━━━ Text to read

I was surprised to see people openly carrying beers and liquor around campus and off-campus. Is Indiana an open carry state? Does ND not care? I was blown away honestly. If you did that shit at OSU you'd get a ticket or arrested pretty quickly.
Louisville too. I can confirm. This happy ass was escorted right out to the bar across the street
Didn't get to watch live (all day meeting.) Just now watched first quarter seeing something different from what I'd read.
I'll not criticize the Defense, as although the first Stanford drive was hurtful, D stopped them with only 9 points thereafter.
So, to the first quarter offense.

I was surprised (after the negative words on IE) that our actual three first quarter drives don't show bad play by either drew Pyne, nor in general the OLine, nor even the play-calling. As follows:

Drive One: This drive was stopped quickly and simply by (of all people,) Patterson. He starts us off with a motion penalty and then gets his communication with Zeke Correll wrong so that he's standing there blocking no one while Zeke blocks the guy who should be his, and the guy Zeke should be blocking is unabated to Pyne/RB straight up the middle. The other three OLine are blocking their three guys just fine. We are now seriously behind the sticks and have to punt.

Drive Two: Play one has no one in the receiving corps getting open, despite the OLine giving time, and Pyne makes the correct choice of a throwaway. Another play has Stanford OVERTLY loading 8 in the box vs only 6 ND blockers. ALL blockers do OK. Play is still stuffed by the extra guys. (ideally there should be a passing checkoff here.) Drive ending play has the OLine working fine, and Pyne surveying the field looking at Mayer. Mayer seems to run his route lazier than usual, counting on just shedding the defender off him without worrying about separation. Mayer however hesitates just after he shrugs off the DB and Pyne doesn't expect the quit-route, and puts the ball perfectly where Mayer should be. Incomplete and we punt.

━━━━━━
━━━ Data

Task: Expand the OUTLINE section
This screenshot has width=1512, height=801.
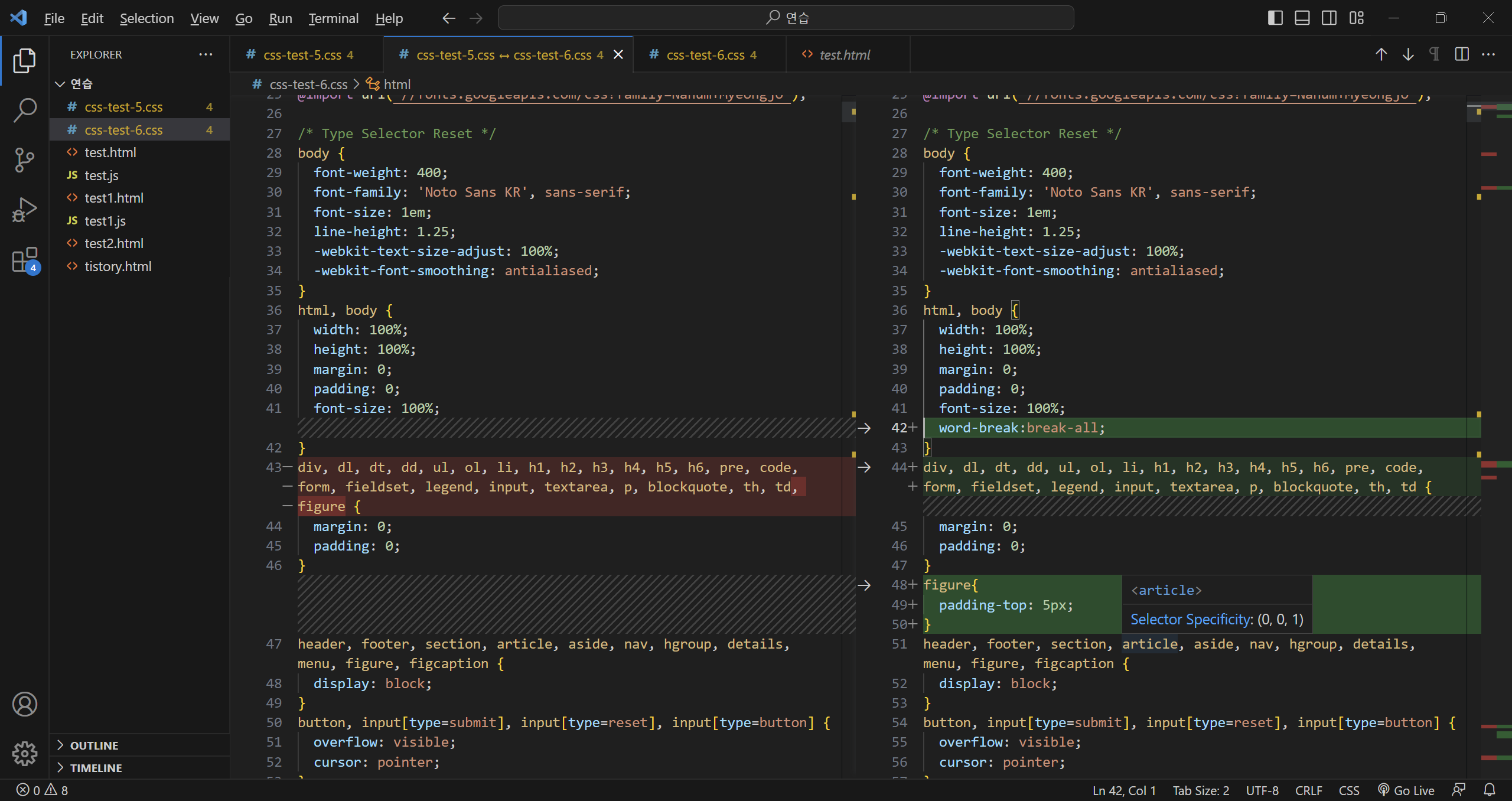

━━━━━━

- [Direction]
Update the stretch of the post from "Drive Two: Play" through "and we punt." by putting "offensive line" wherever "OLine" appears. Rely on the post alone to answer.

- [Completed task]
Drive Two: Play one has no one in the receiving corps getting open, despite the offensive line giving time, and Pyne makes the correct choice of a throwaway. Another play has Stanford OVERTLY loading 8 in the box vs only 6 ND blockers. ALL blockers do OK. Play is still stuffed by the extra guys. (ideally there should be a passing checkoff here.) Drive ending play has the offensive line working fine, and Pyne surveying the field looking at Mayer. Mayer seems to run his route lazier than usual, counting on just shedding the defender off him without worrying about separation. Mayer however hesitates just after he shrugs off the DB and Pyne doesn't expect the quit-route, and puts the ball perfectly where Mayer should be. Incomplete and we punt.